The current findings show that young adults living in south-eastern Poland present with balance impairment after recovery from mild COVID-19. Our findings suggest there is a need for more in-depth research investigating postural outcomes in COVID-19 survivors. As for the practical implications of this study, the findings show that it is necessary to develop balance rehabilitation programs, in order to minimise the risks of falls and to prevent their adverse health consequences, such as fractures, and the resulting effects of functional limitations occurring in all organs and systems of the human body. Notably, at present, post-COVID-19 therapy largely focuses on respiratory rehabilitation, breathing exercises and general fitness exercise [41-45], whereas balance and postural training seem to be overlooked. However, our findings show that there is a need for post-COVID-19 rehabilitation programs to address this problem and focus on balance training to a greater extent. The assessment showed greater balance impairments in the trials with eyes closed, which suggests that in designing rehabilitation programs for those recovered from COVID-19 infections it is necessary to pay more attention to balance training with no visual control. What is more, our findings also suggest that in designing exercise with double-leg support and single-leg support it is necessary to particularly focus on lateral coordinates and on anterior–posterior coordinates, respectively.
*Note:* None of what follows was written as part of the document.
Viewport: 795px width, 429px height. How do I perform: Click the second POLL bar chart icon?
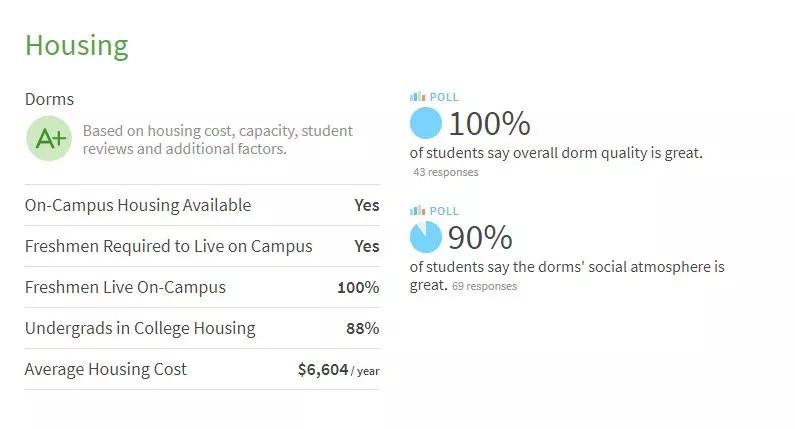click(x=417, y=211)
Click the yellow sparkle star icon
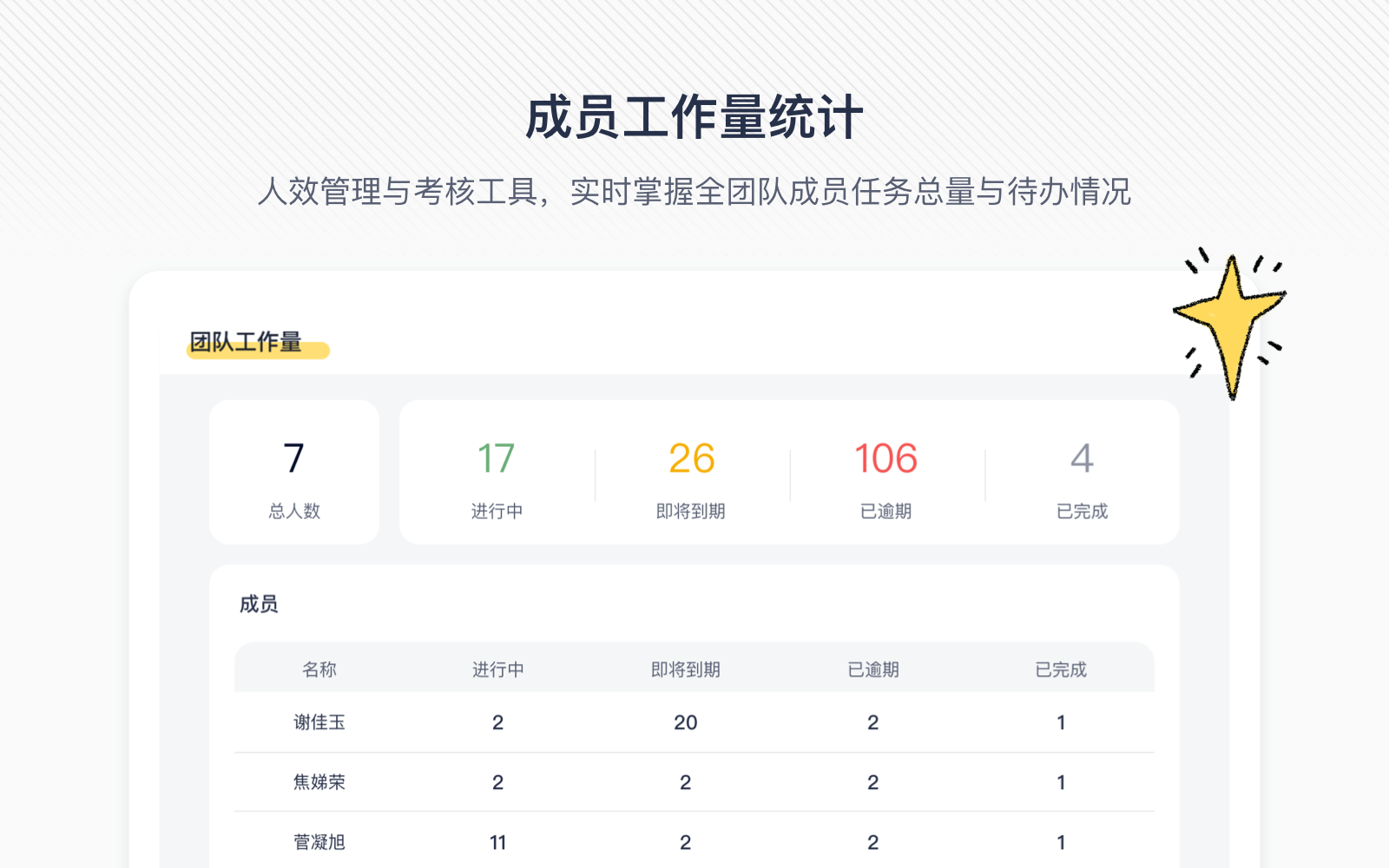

These recommendations may be useful for clinicians, doctors and physiotherapists designing interventions for COVID-19 survivors. Furthermore, our study has shown that young adults present with balance impairment after recovery from mild COVID-19. If these findings are reasonably generalised to other populations, it is likely that COVID-19 of any severity may produce the same or more serious effects in older age groups, also significantly increasing the risk of falls in older people. Therefore, it is necessary to continue the research taking into account elderly subjects, since the risk of falls and the resulting fractures is particularly high in this population. Consequently, further research is needed to investigate this issue in more detail, in order to facilitate more accurate diagnoses of postural stability problems and to enable more effective rehabilitation of affected patients.

Limitations

This study presents certain limitations. Firstly, it involved a narrow age cohort of healthy young adults (age 19–26 years) who had not needed hospitalisation as they had experienced mild symptoms of COVID-19, including fatigue, persisting on average for almost three weeks. Therefore, it is necessary to continue the related research taking into account more age groups, including older individuals, children and adolescents, as well as individuals who suffered from a more severe course of the disease or were hospitalised due to COVID-19. Secondly, the mean time from infection in our study group was just over 4.5 months. It would be worthwhile to conduct a comparative study involving groups of patients at an early stage and over 6 months after the illness. Furthermore, the subjects were assessed only once but the results that we acquired suggest a need for a follow-up study investigating long-term effects of COVID-19 on postural stability; the findings also show that it is necessary to accurately determine the causes leading to problems with balance.

Conclusions

The current study, conducted in south-eastern Poland, shows that mild COVID-19 may lead to balance impairments in young adults. The findings show statistically significant differences in postural stability between individuals who recovered from mild COVID-19 and healthy controls. The results of this study are important because they show a need for and can be used in developing balance rehabilitation programs in order to minimise risks of falls, and may be helpful in preventing their adverse health-related effects. Further research should take into account more age groups, and patients who experienced severe COVID-19, and should investigate long-term consequences of COVID-19 manifesting as balance problems.